▸ Aim of the exercise
Word for word, retype every line of the data.

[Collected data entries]
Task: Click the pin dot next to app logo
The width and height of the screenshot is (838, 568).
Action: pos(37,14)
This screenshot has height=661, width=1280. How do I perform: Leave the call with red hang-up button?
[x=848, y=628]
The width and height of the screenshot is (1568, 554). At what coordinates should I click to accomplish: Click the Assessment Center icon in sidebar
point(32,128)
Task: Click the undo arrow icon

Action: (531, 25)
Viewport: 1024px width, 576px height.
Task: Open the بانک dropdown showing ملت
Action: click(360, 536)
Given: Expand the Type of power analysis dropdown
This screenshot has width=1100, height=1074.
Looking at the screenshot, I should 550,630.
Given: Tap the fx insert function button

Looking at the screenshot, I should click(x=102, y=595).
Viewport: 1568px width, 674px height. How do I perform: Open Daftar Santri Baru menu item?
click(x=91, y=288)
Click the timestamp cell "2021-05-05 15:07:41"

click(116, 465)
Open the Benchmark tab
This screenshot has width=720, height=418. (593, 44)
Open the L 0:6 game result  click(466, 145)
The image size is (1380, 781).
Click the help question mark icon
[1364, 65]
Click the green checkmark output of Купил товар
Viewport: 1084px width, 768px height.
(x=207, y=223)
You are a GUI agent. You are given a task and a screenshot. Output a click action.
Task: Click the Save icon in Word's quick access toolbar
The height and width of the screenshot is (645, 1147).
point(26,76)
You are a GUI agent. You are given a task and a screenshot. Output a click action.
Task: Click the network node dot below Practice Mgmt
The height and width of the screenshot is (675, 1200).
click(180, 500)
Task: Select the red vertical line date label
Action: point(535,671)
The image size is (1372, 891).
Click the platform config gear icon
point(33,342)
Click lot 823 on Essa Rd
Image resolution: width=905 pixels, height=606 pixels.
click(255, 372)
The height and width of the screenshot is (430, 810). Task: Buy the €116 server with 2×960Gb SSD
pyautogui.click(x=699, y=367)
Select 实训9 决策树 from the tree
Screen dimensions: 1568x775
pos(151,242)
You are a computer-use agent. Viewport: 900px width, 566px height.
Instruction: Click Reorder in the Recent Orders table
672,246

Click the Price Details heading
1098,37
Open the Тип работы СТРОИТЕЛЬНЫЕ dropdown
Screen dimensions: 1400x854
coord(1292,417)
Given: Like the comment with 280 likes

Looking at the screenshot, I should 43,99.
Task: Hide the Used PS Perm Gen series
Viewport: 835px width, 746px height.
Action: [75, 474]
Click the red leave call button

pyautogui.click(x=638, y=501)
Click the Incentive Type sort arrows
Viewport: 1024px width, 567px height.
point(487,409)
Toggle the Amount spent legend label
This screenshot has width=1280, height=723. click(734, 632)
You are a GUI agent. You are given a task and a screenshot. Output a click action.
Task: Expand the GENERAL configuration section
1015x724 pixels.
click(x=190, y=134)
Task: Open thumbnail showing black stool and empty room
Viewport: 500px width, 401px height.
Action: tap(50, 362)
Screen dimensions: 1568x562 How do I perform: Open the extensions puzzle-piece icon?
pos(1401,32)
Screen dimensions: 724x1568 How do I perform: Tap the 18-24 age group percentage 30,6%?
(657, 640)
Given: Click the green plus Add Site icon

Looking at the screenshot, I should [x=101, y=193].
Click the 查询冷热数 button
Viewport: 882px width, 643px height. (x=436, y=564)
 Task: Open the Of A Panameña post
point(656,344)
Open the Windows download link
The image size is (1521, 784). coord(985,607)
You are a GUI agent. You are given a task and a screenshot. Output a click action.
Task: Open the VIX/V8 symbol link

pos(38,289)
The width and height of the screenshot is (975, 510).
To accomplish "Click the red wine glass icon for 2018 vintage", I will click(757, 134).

▸ Exercise answer
Task: Click the pin dot next to app logo
The width and height of the screenshot is (838, 568).
Action: pos(37,14)
This screenshot has height=661, width=1280. How do I perform: Leave the call with red hang-up button?
[x=848, y=628]
The width and height of the screenshot is (1568, 554). At what coordinates should I click to accomplish: Click the Assessment Center icon in sidebar
point(32,128)
Task: Click the undo arrow icon

Action: (531, 25)
Viewport: 1024px width, 576px height.
Task: Open the بانک dropdown showing ملت
Action: click(360, 536)
Given: Expand the Type of power analysis dropdown
This screenshot has width=1100, height=1074.
Looking at the screenshot, I should 550,630.
Given: Tap the fx insert function button

Looking at the screenshot, I should click(x=102, y=595).
Viewport: 1568px width, 674px height. How do I perform: Open Daftar Santri Baru menu item?
click(x=91, y=288)
Click the timestamp cell "2021-05-05 15:07:41"

click(116, 465)
Open the Benchmark tab
This screenshot has width=720, height=418. (593, 44)
Open the L 0:6 game result  click(466, 145)
The image size is (1380, 781).
Click the help question mark icon
[1364, 65]
Click the green checkmark output of Купил товар
Viewport: 1084px width, 768px height.
(x=207, y=223)
You are a GUI agent. You are given a task and a screenshot. Output a click action.
Task: Click the Save icon in Word's quick access toolbar
The height and width of the screenshot is (645, 1147).
point(26,76)
You are a GUI agent. You are given a task and a screenshot. Output a click action.
Task: Click the network node dot below Practice Mgmt
The height and width of the screenshot is (675, 1200).
click(180, 500)
Task: Select the red vertical line date label
Action: point(535,671)
The image size is (1372, 891).
Click the platform config gear icon
point(33,342)
Click lot 823 on Essa Rd
Image resolution: width=905 pixels, height=606 pixels.
click(255, 372)
The height and width of the screenshot is (430, 810). Task: Buy the €116 server with 2×960Gb SSD
pyautogui.click(x=699, y=367)
Select 实训9 决策树 from the tree
Screen dimensions: 1568x775
pos(151,242)
You are a computer-use agent. Viewport: 900px width, 566px height.
Instruction: Click Reorder in the Recent Orders table
672,246

Click the Price Details heading
1098,37
Open the Тип работы СТРОИТЕЛЬНЫЕ dropdown
Screen dimensions: 1400x854
coord(1292,417)
Given: Like the comment with 280 likes

Looking at the screenshot, I should 43,99.
Task: Hide the Used PS Perm Gen series
Viewport: 835px width, 746px height.
Action: [75, 474]
Click the red leave call button

pyautogui.click(x=638, y=501)
Click the Incentive Type sort arrows
Viewport: 1024px width, 567px height.
point(487,409)
Toggle the Amount spent legend label
This screenshot has width=1280, height=723. click(734, 632)
You are a GUI agent. You are given a task and a screenshot. Output a click action.
Task: Expand the GENERAL configuration section
1015x724 pixels.
click(x=190, y=134)
Task: Open thumbnail showing black stool and empty room
Viewport: 500px width, 401px height.
Action: tap(50, 362)
Screen dimensions: 1568x562 How do I perform: Open the extensions puzzle-piece icon?
pos(1401,32)
Screen dimensions: 724x1568 How do I perform: Tap the 18-24 age group percentage 30,6%?
(657, 640)
Given: Click the green plus Add Site icon

Looking at the screenshot, I should [x=101, y=193].
Click the 查询冷热数 button
Viewport: 882px width, 643px height. (x=436, y=564)
 Task: Open the Of A Panameña post
point(656,344)
Open the Windows download link
The image size is (1521, 784). coord(985,607)
You are a GUI agent. You are given a task and a screenshot. Output a click action.
Task: Open the VIX/V8 symbol link

pos(38,289)
The width and height of the screenshot is (975, 510).
To accomplish "Click the red wine glass icon for 2018 vintage", I will click(757, 134).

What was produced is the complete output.